Abstract
Differential Gene Expression Analysis for Aromatase Inhibitors Treatment on Breast Cancer Patients
Surgery, Teaching and Research Office, Cangzhou Medical College, 1Department of Thyroid and Breast Surgery, Cangzhou Central Hospital, Cangzhou, Hebei 061001, China
Correspondence Address:
Wenfang Liu, Surgery, Teaching and Research Office, Cangzhou Medical College, Cangzhou, Hebei 061001, China, E-mail: 164442488@qq.com
Breast cancer is the most common global malignancy and the leading cause of cancer deaths for women. Aromatase inhibitors are clinically recommended therapy for the disorders. However, resistance to aromatase inhibitors therapies still occurs and the underlined molecular mechanisms are still poorly understood. The tumour specimens consisted of aromatase inhibitor-sensitive and aromatase inhibitor-resistant breast cancer patients, who were compared and the differentially expressed genes for aromatase inhibitor-sensitive patients were generated and related genetic network was explored. The enriched cellular process and signaling cassettes for aromatase inhibitor-sensitive patients were also in-depth investigated.
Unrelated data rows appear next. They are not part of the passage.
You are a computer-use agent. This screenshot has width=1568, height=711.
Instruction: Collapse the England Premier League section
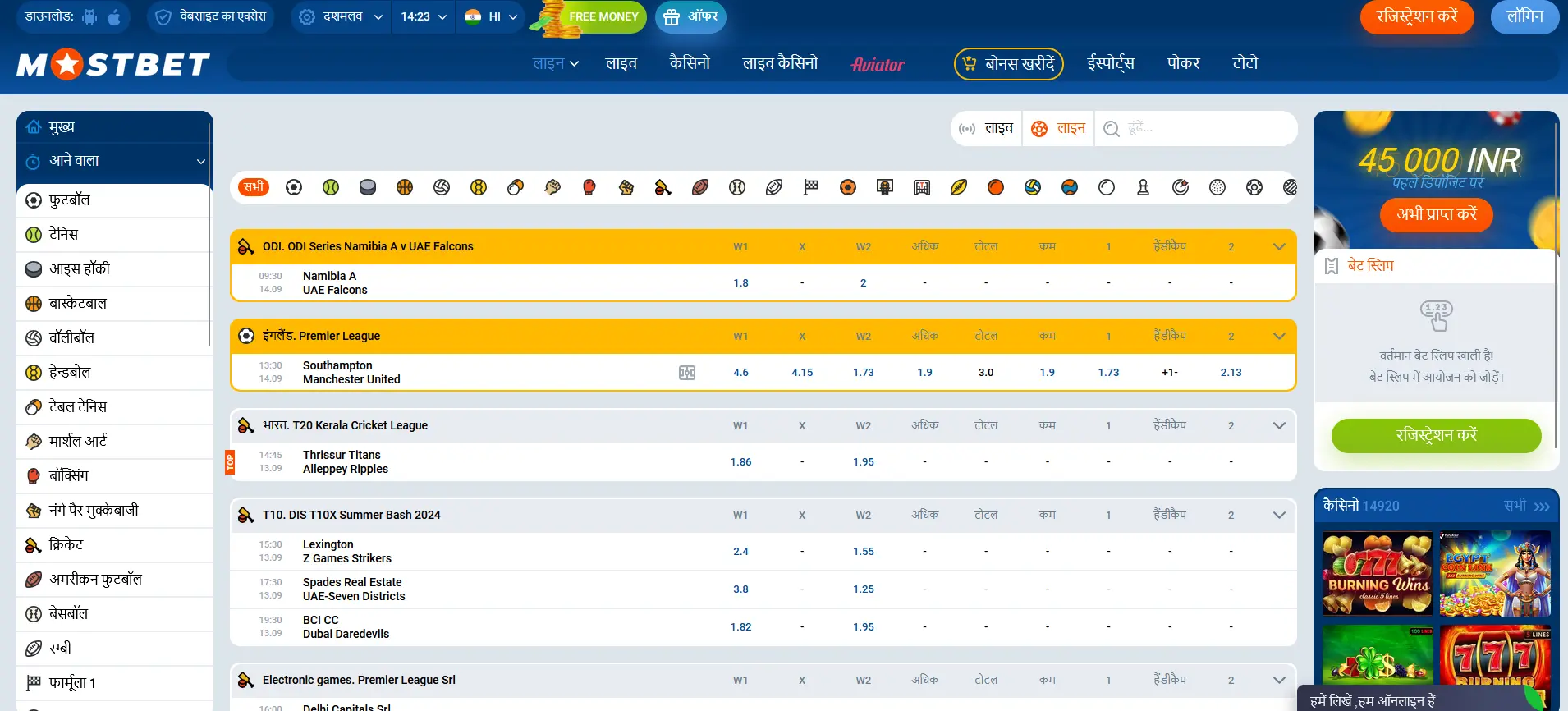click(x=1278, y=336)
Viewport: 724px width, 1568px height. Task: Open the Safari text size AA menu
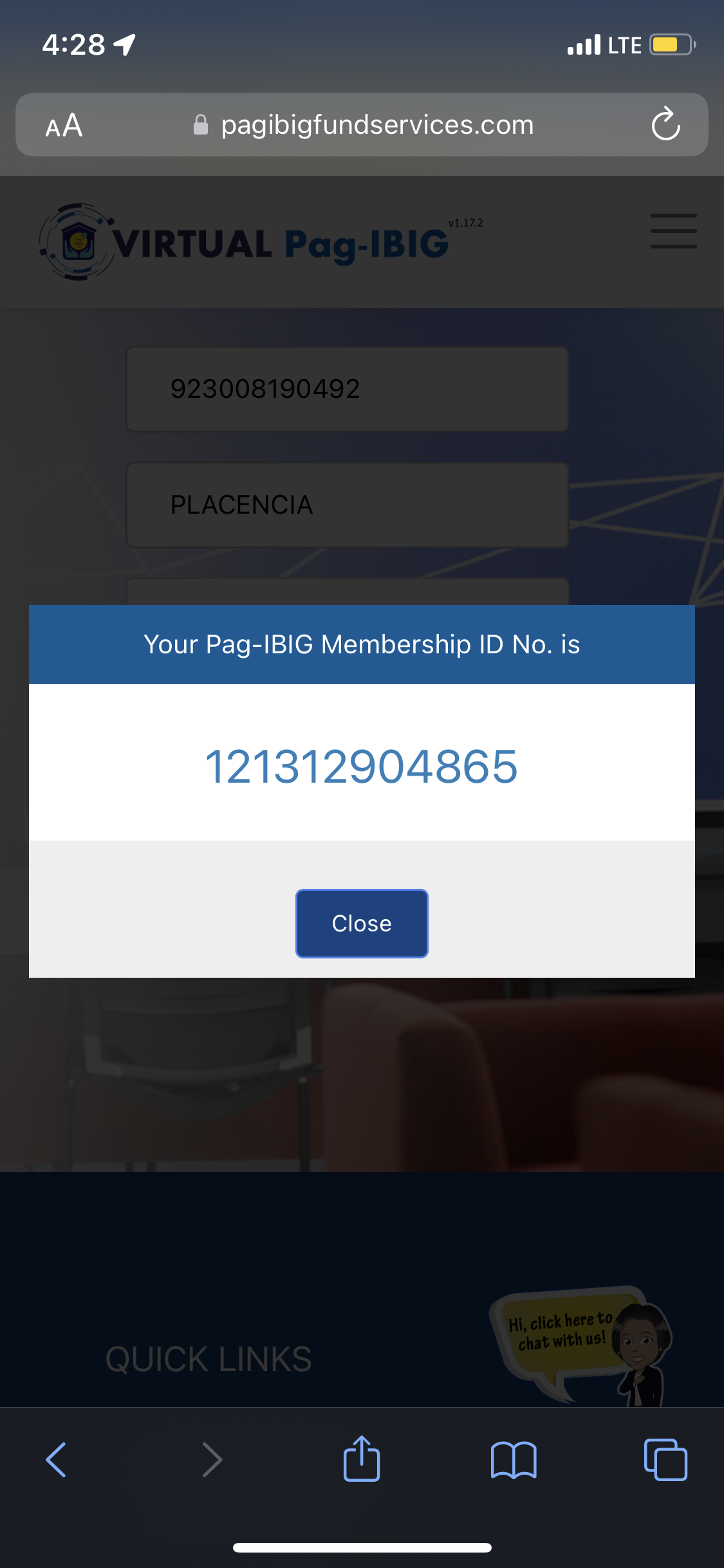pos(64,125)
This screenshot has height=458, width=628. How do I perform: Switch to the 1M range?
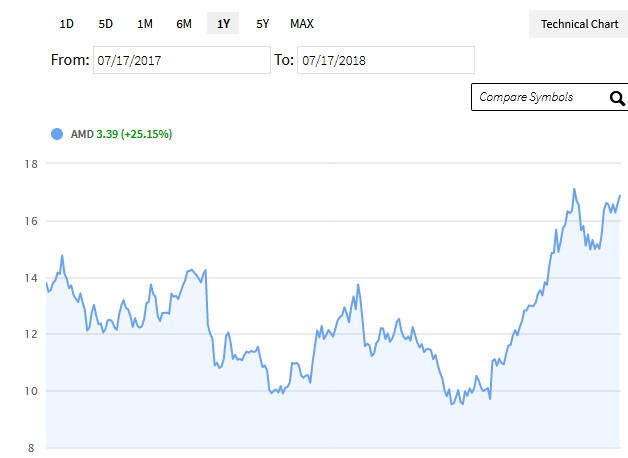pos(145,24)
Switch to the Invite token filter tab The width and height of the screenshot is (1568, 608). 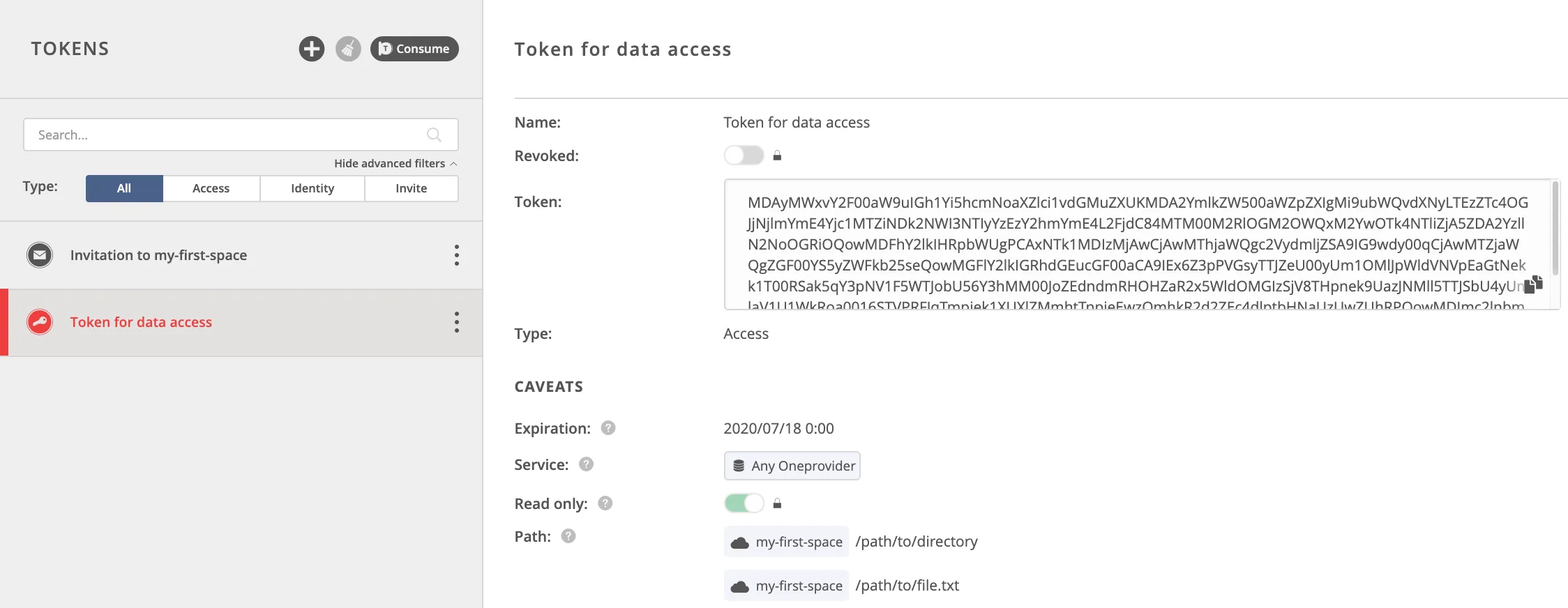(x=411, y=188)
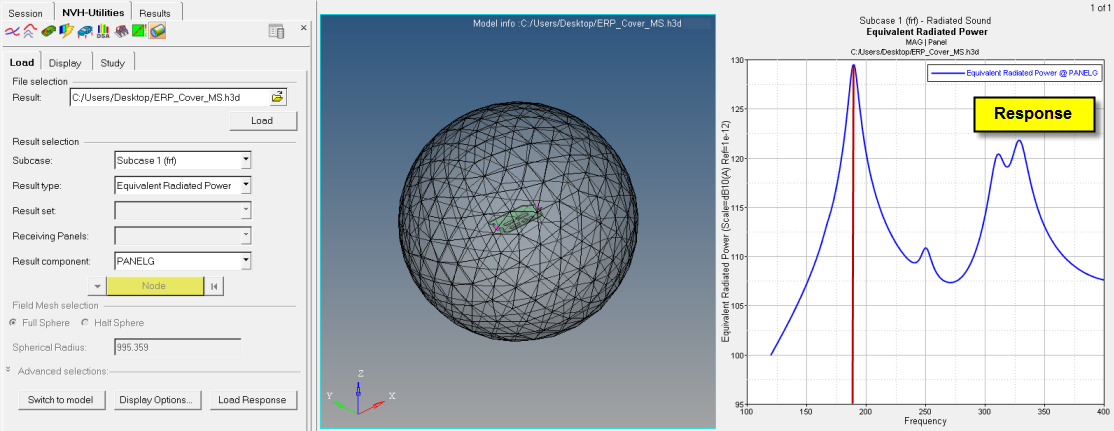Click the red-blue crossing curves icon
The image size is (1114, 431).
point(13,32)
Compared with the aromatase inhibitor-resistant patients, 896 genes showed a significant differential expression. 621 were significantly up-regulated and 275 were remarkably downregulated. From the interaction network, the differentially expressed genes including signal recognition particle 72, B-cell lymphoma-2 associated transcription factor 1, cathelicidin antimicrobial peptide and defensin alpha 1B could be considered as the key target genes for aromatase inhibitors treatment in breast cancer patients. These differentially expressed genes were enriched in processes involving immunoglobulin complex, cell division and others while, drug metabolism and other signalling mechanisms were enriched in aromatase inhibitors treatment of breast cancer patients. The study speculated several novel gene targets for aromatase inhibitors therapeutic treatment of breast cancer patients and initiated a beneficial direction for future aromatase inhibitors drug resistance research.